Friday, July 26, 2013

Vera Miles in The Wrong Man and Psycho


(Click to get a larger version of the image.)

Hitchcock evidently liked to cluster things around Vera Miles's head. She's most famously framed by looming light-bulbs in Psycho cellars, but, as our image shows, a lamp in The Wrong Man and some rakes earlier in Psycho show that for Hitchcock, Miles's head was always in play.

Saturday, July 20, 2013

Claire Bloom in Carol Reed's The Man Between (1953)

Carol Reed's The Man Between (1953) reprises much of the structure of The Third Man (1949), with a bombed out Berlin substituting for Vienna, James's Mason's Ivo Kern making for a slightly less shady/trying-to-make-good version of Welles's Harry Lime, and Claire Bloom's Susanne Mallison combining aspects of both Alida Valli's Anna and Cotten's Holly Martins.

Susanne arrives in Berlin all smiles:






While she soon realizes that something potentially unsavory is up with her brother's wife's friend, Ivo:


since Ivo is James Mason, any wariness she feels is made bearable:






Happy through a dissolve:




Love in the ruins....




Things take a more serious turn; still very beautiful though:


Not even being captive in a Psycho-cellar-like room brings her down:










Susanne ends up whacking that big light like she's Vera Miles too!
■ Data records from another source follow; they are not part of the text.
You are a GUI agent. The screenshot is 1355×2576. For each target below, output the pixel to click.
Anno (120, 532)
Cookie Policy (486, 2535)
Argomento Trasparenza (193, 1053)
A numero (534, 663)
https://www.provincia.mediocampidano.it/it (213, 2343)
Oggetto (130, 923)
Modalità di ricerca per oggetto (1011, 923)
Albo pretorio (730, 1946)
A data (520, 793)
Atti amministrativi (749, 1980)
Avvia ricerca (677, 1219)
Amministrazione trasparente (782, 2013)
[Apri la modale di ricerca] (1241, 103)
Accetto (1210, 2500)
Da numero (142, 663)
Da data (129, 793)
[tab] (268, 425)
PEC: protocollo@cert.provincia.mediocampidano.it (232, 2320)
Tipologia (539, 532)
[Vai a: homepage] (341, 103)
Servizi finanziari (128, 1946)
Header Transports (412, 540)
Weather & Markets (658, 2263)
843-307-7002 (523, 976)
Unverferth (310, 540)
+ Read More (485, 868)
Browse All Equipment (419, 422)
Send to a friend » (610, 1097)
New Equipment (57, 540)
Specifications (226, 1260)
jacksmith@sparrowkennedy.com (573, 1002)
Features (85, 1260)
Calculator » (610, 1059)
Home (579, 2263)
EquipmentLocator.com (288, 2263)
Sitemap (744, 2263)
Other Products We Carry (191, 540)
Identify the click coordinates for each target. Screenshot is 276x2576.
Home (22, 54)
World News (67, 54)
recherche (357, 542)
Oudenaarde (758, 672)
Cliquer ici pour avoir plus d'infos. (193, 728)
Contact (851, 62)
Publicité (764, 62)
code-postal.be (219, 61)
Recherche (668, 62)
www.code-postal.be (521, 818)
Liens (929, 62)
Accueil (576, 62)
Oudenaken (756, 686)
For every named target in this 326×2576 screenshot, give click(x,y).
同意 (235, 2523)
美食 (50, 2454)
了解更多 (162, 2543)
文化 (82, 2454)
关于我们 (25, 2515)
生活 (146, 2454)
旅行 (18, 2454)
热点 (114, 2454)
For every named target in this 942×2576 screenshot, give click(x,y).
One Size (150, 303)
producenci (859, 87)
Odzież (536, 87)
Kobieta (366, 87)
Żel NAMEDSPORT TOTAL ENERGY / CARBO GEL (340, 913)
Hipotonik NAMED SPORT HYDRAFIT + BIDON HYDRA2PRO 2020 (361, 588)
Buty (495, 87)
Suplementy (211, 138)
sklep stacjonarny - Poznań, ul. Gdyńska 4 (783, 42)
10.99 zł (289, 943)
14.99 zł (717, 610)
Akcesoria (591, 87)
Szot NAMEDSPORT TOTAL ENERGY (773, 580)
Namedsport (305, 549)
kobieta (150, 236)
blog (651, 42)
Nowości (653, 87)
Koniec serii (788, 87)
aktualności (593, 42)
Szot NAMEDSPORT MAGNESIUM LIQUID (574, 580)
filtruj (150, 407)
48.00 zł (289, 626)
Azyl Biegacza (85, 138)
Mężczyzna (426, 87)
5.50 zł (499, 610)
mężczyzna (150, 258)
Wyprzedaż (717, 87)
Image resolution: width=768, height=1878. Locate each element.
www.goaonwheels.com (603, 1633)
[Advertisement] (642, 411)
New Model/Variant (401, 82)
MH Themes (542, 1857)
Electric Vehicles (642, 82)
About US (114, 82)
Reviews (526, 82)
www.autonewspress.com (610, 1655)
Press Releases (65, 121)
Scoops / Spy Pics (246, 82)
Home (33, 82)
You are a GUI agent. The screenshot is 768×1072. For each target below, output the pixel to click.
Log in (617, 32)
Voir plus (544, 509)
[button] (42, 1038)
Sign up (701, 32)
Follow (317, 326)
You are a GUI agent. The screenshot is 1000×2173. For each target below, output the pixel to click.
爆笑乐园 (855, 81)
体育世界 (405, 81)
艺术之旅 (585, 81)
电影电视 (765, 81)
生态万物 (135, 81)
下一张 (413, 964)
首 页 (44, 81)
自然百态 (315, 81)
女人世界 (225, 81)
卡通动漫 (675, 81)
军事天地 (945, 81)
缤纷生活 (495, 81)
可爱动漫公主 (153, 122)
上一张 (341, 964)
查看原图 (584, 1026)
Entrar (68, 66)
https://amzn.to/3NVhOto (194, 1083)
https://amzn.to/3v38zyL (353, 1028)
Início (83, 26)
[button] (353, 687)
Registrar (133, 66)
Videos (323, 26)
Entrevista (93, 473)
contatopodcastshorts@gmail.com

See about 1m 45s into this German trailer for TMB:


It wouldn't be Reed without some Dutch Angles:




Oh, just kiss her already!


I mean, look at her:




Happy Saboteurs.


Susanne and Ivo end up sheltering in a prostitute's apartment to evade capture. He ends up clinging for dear life out the window, while she has to pose as another prostitute:




Susanne reveals that she's quite the hotsy-totsy under her lady-like exterior, finally getting Ivo to kiss her:














And quite a bit more by implication. We cut to the morning...


Aww:




Needless to say, there's not a happy ending after all this. But for a tale about bombed out cities, war criminals, kidnappings, East-West tensions,  and so on, The Man Between is pretty sunny and romantic. Thanks to Mason and Bloom's charm and beauty, it's a hell of a date movie.

Bloom is such a brunette ringer for Grace Kelly in TMB - and hits some of the same notes that Kelly will as Lisa Fremont in Rear Window (becoming a saboteur and posing as a prostitute rather than breaking and entering) - that TMB almost feels almost like a missing Hitchcock picture: Lisa Fremont meets VanDamm. As far as I know, however, Bloom never worked with Hitchcock. Maybe he was too low-brow for her? Bloom was classically trained, after all, did lots of prestige theater, hung with Olivier and Burton, married heavy-Method-guy Rod Steiger in the '50s, and lived with Philip Roth through the '80s, marrying and then spectacularly divorcing him in the '90s (go here for a gossipy overview and some nice photos). Or maybe Hitch associated her too strongly with Chaplin (after her breakthrough in Limelight (1952)), or found Bloom too not-blonde and too English at the exact moment he was at his most American, really making his bones in Hollywood, and the most waist-deep in blondes signable to long term contracts he'd ever be. Presumably the rough answer is available in one of Bloom's two memoirs/autobiographies.